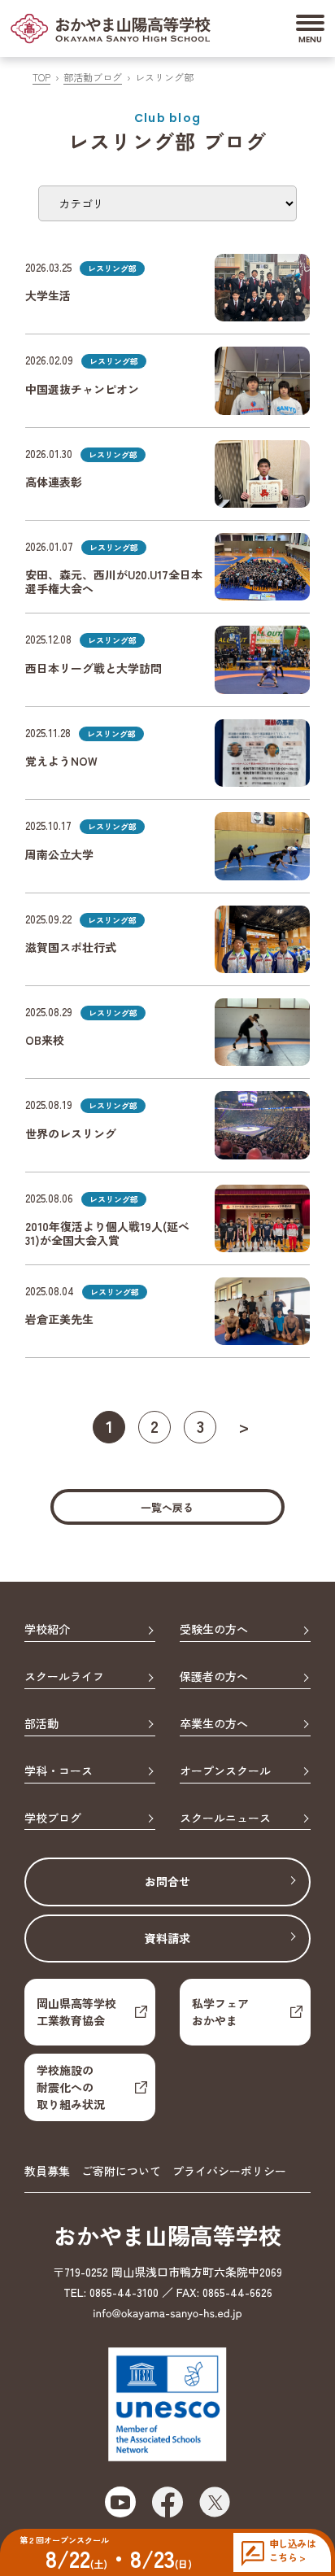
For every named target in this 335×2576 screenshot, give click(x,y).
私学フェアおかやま (220, 2011)
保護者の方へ (214, 1677)
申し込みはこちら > (292, 2550)
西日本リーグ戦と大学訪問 (93, 668)
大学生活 (48, 295)
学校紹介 (47, 1629)
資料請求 (167, 1938)
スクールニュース (225, 1818)
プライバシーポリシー (229, 2171)
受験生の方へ (214, 1629)
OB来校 (44, 1040)
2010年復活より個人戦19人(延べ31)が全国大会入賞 (107, 1233)
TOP (41, 77)
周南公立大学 (59, 854)
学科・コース (58, 1771)
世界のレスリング (70, 1133)
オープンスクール (225, 1771)
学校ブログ (52, 1818)
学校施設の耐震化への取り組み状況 (71, 2087)
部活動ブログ (92, 77)
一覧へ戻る (167, 1507)
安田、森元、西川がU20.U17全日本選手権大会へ (113, 581)
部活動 (41, 1724)
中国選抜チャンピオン (82, 389)
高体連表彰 (53, 482)
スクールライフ (64, 1677)
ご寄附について (121, 2171)
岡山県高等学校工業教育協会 (76, 2011)
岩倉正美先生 (59, 1319)
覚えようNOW (61, 761)
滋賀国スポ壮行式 (70, 947)
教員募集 (47, 2171)
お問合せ (167, 1881)
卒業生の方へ (214, 1724)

◆ Problem description
The answer should be the full material above, printed exactly, with no pictures in it.

◆ Your response
For every named target in this 335×2576 screenshot, give click(x,y).
私学フェアおかやま (220, 2011)
保護者の方へ (214, 1677)
申し込みはこちら > (292, 2550)
西日本リーグ戦と大学訪問 (93, 668)
大学生活 (48, 295)
学校紹介 (47, 1629)
資料請求 (167, 1938)
スクールニュース (225, 1818)
プライバシーポリシー (229, 2171)
受験生の方へ (214, 1629)
OB来校 (44, 1040)
2010年復活より個人戦19人(延べ31)が全国大会入賞 (107, 1233)
TOP (41, 77)
周南公立大学 (59, 854)
学科・コース (58, 1771)
世界のレスリング (70, 1133)
オープンスクール (225, 1771)
学校ブログ (52, 1818)
学校施設の耐震化への取り組み状況 (71, 2087)
部活動ブログ (92, 77)
一覧へ戻る (167, 1507)
安田、森元、西川がU20.U17全日本選手権大会へ (113, 581)
部活動 (41, 1724)
中国選抜チャンピオン (82, 389)
高体連表彰 (53, 482)
スクールライフ (64, 1677)
ご寄附について (121, 2171)
岡山県高等学校工業教育協会 (76, 2011)
岩倉正美先生 (59, 1319)
覚えようNOW (61, 761)
滋賀国スポ壮行式 (70, 947)
教員募集 (47, 2171)
お問合せ (167, 1881)
卒業生の方へ (214, 1724)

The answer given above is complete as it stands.